Protein quantification
Raw LC–MS/MS data were processed using Proteome Discoverer v1.4 (Thermo Scientific) and searched against the RefSeq protein database using the database search algorithm SEQUEST to identify and quantify proteins. Only unique peptides were used for protein quantification, and two such peptides were required to identify a protein. The search parameters included: (1) tryptic peptides of ≥ 6 amino acids in length and up to two missed cleavage sites, (2) precursor mass tolerance of 10 ppm, (3) fragment mass tolerance of 0.02 Da, (4) static modifications including cysteine carbamidomethylation and N-terminal TMT-10 plex, and (5) dynamic modifications including asparagine and glutamine deamidation, methionine oxidation, and lysine TMT-10 plex.

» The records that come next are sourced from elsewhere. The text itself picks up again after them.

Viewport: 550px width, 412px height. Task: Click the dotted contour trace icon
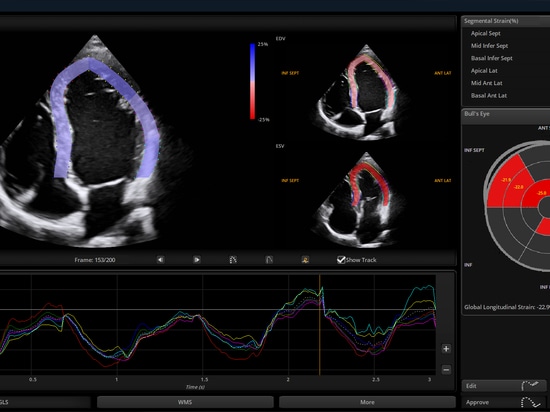(x=233, y=260)
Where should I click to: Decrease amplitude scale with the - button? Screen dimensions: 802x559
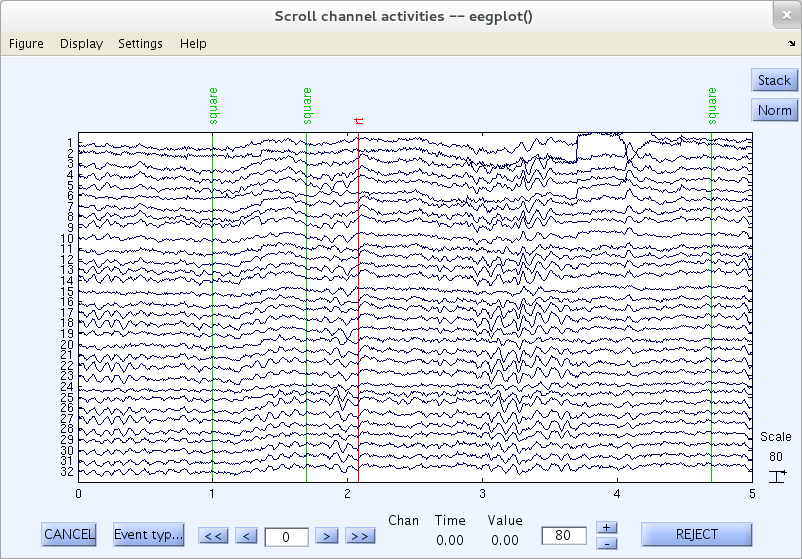[608, 543]
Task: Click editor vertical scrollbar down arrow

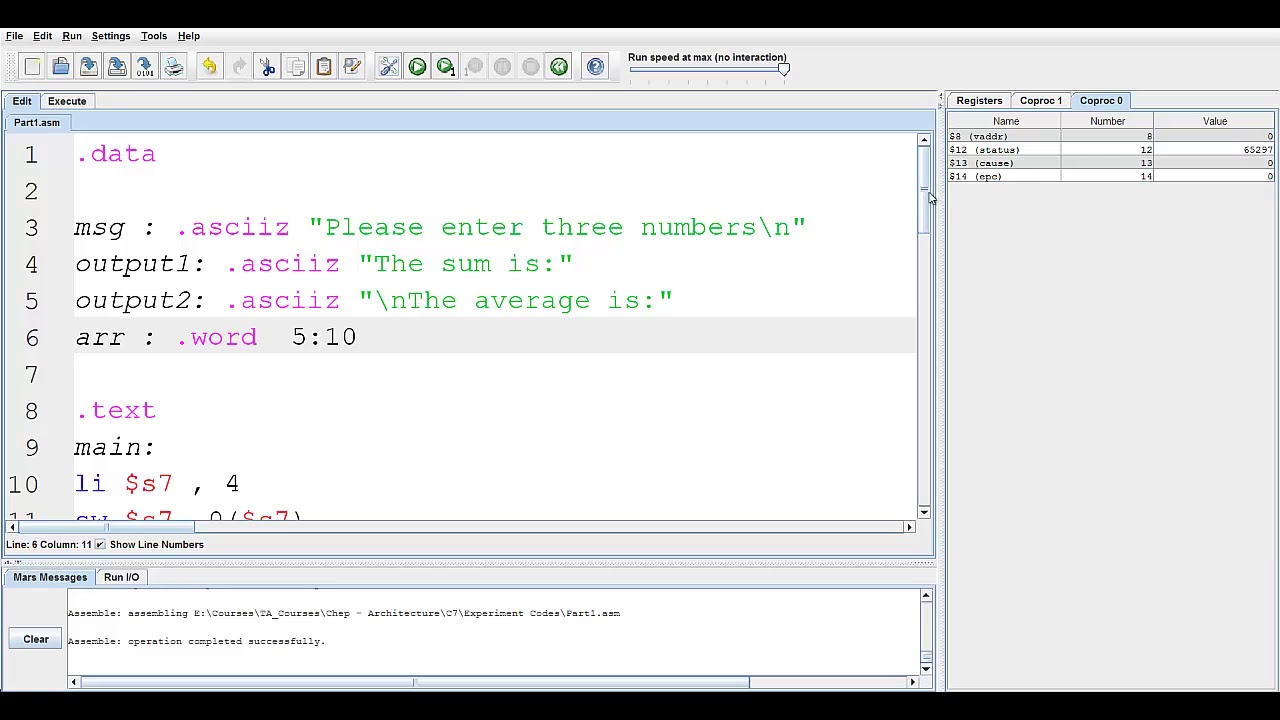Action: tap(923, 512)
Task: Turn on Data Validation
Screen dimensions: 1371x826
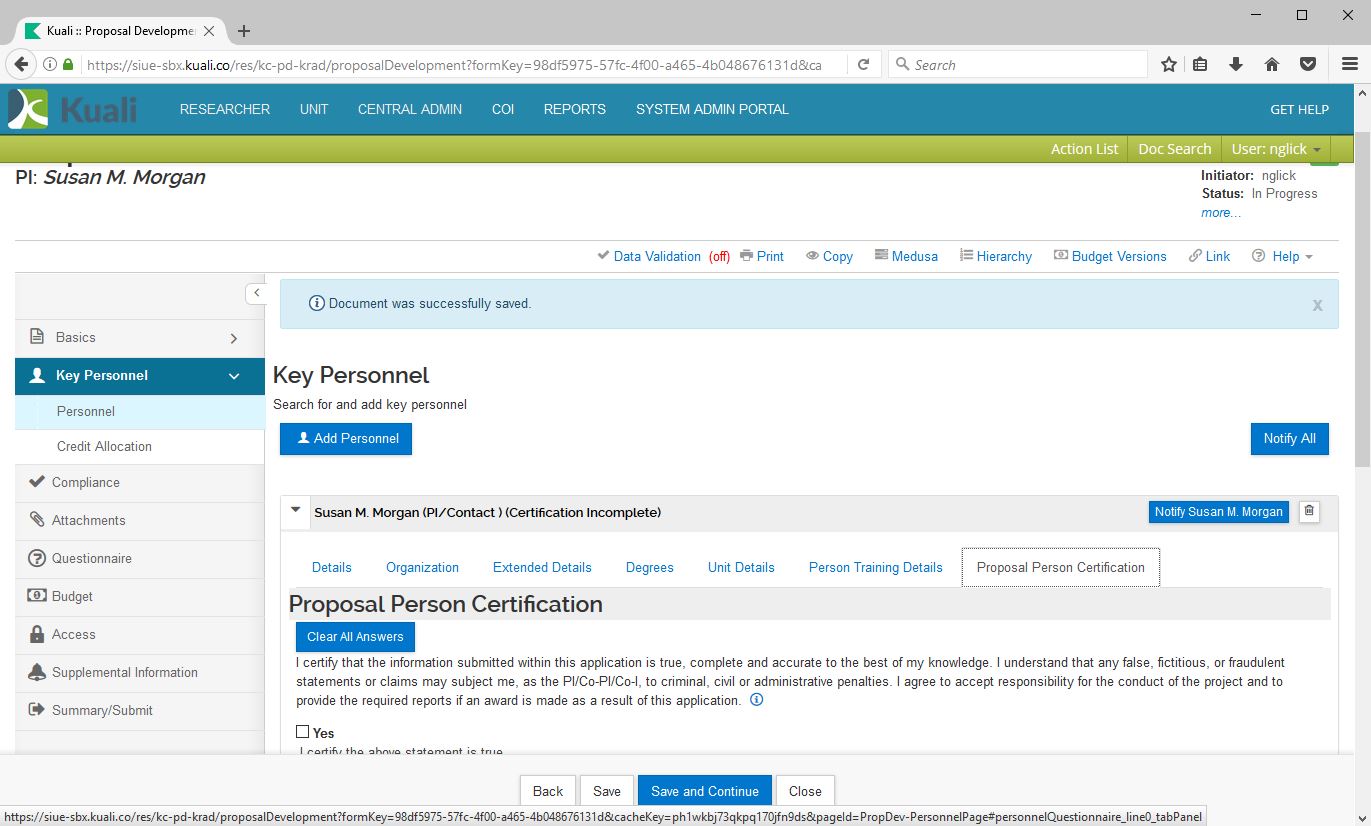Action: point(656,256)
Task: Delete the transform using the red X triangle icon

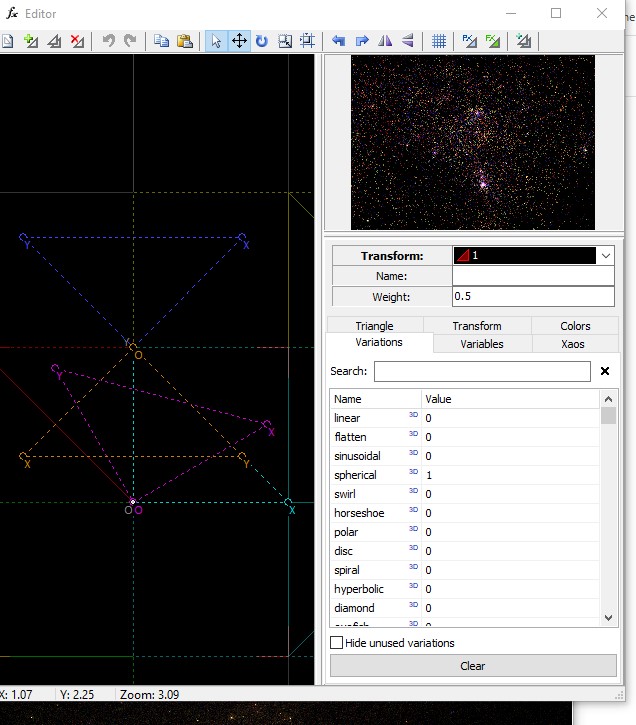Action: (x=77, y=41)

Sample quality control and normalization
Protein-level abundances in terms of TMT ratios were log2-transformed, and the sample quality control (QC) of quantified proteins was performed using density plot and dip statistics, which demonstrated that all samples conformed to an expected unimodal Gaussian distribution. Samples were normalized using a 2-component Gaussian mixture model-based method [24]. Briefly, the normalization procedure centers the distribution of log2-transformed ratios on zero to nullify the effect of differential protein loading or systematic MS variation. The normalized protein abundances of technical replicates were merged at the sample level using median values. A total of 4,950 proteins expressed in all 15 samples were extracted for further analysis. Principal component analyses (PCA) were performed with significant proteins as indicated. For hierarchical clustering, Euclidian distance was used as the distance matrix and Ward was used as the linkage method.

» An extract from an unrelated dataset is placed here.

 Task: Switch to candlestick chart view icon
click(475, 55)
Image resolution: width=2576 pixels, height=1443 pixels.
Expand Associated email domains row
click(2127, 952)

Differential analysis of FF/HOM versus OCT/LMD samples
The moderated t-test, implemented in limma [25] Bioconductor package [26] (version 3.38.3), was used for subtype-adjusted comparative analyses (FF/HOM versus OCT/LMD-T samples; FF/HOM versus OCT/LMD-TS samples). The significantly differentially expressed proteins for FF/HOM samples versus OCT/LMD-T samples were identified with a Benjamini-Hochberg (BH) adjusted p-value < 0.05 and absolute log2 fold change (|log2 FC|) > 1. The same analysis procedure was applied to identify significantly altered proteins between FF/HOM samples and OCT/LMD-TS samples. The significantly differentially expressed proteins in both FF/HOM versus OCT/LMD-T and FF/HOM versus OCT/LMD-TS samples were utilized as a signature to distinguish OCT/LMD samples from FF/HOM samples and for PCA and clustering analyses.

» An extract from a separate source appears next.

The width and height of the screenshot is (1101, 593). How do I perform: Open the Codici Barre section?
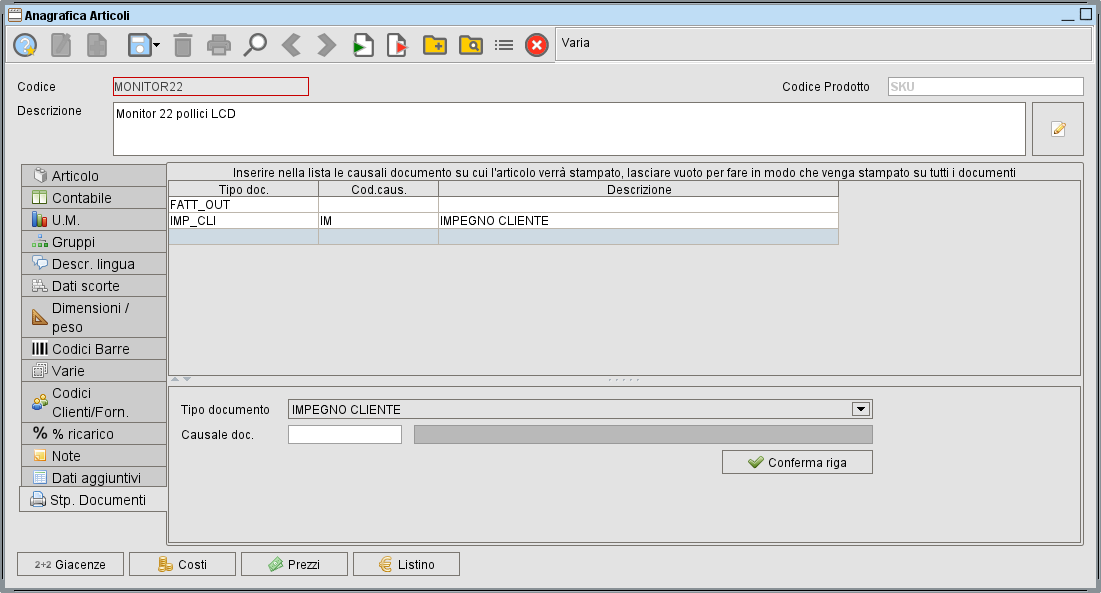(95, 348)
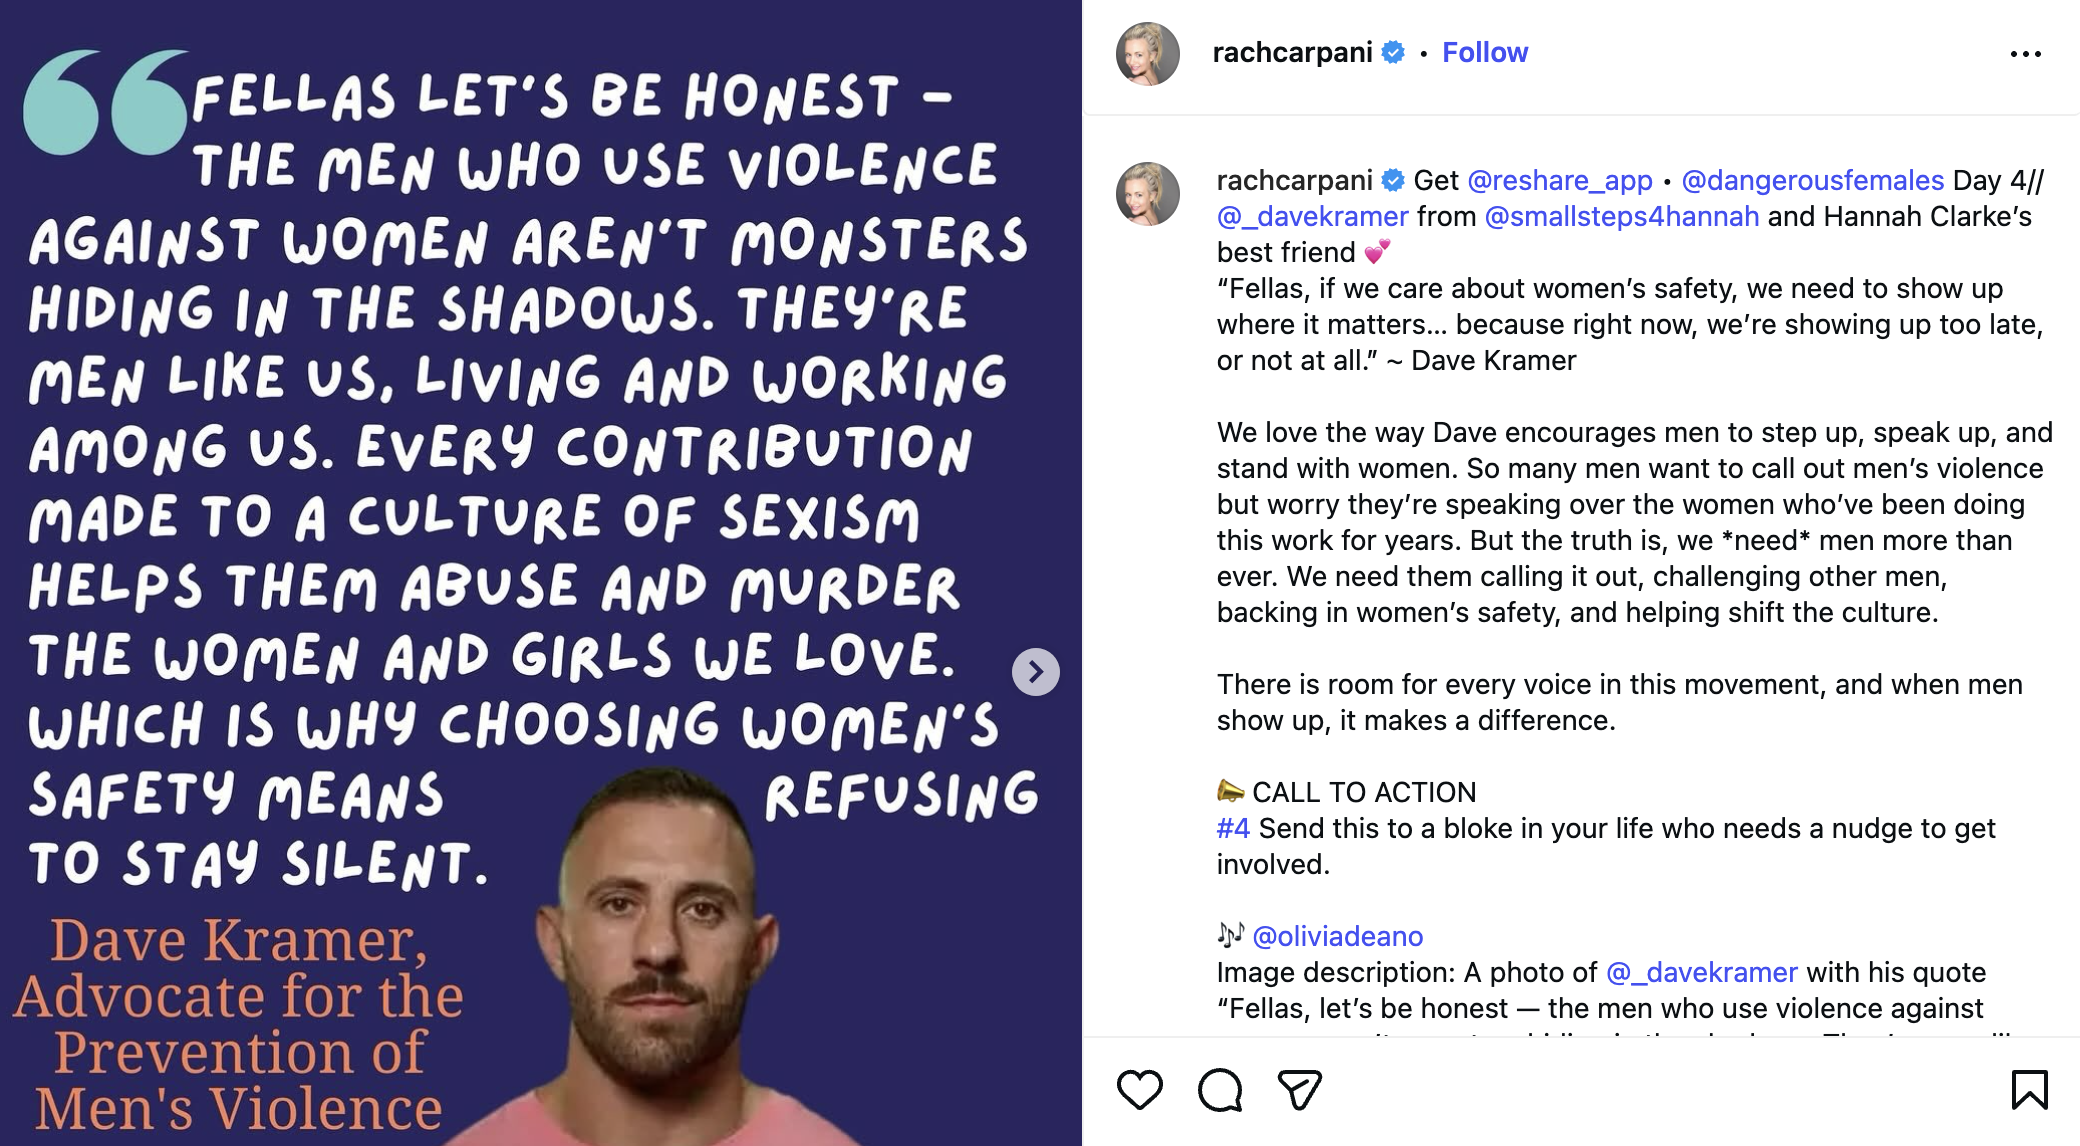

Differential analysis of OCT/LMD-T versus OCT/LMD-TS samples
In addition to using subtype-adjusted analysis similar to that for FF/HOM versus OCT/LMD, the more sensitive paired analysis was also performed to compare OCT/LMD-T to OCT/LMD-TS samples. Because no statistically significant differentially expressed proteins were detected at an adjusted p-value < 0.05 and |log2 FC|> 1, an adjusted p-value < 0.4 and |log2 FC|> 1 were used in the paired analysis to identify trended differentially expressed proteins between OCT/LMD-T and OCT/LMD-TS specimens.
Single Sample Gene Set Enrichment Analysis (ssGSEA)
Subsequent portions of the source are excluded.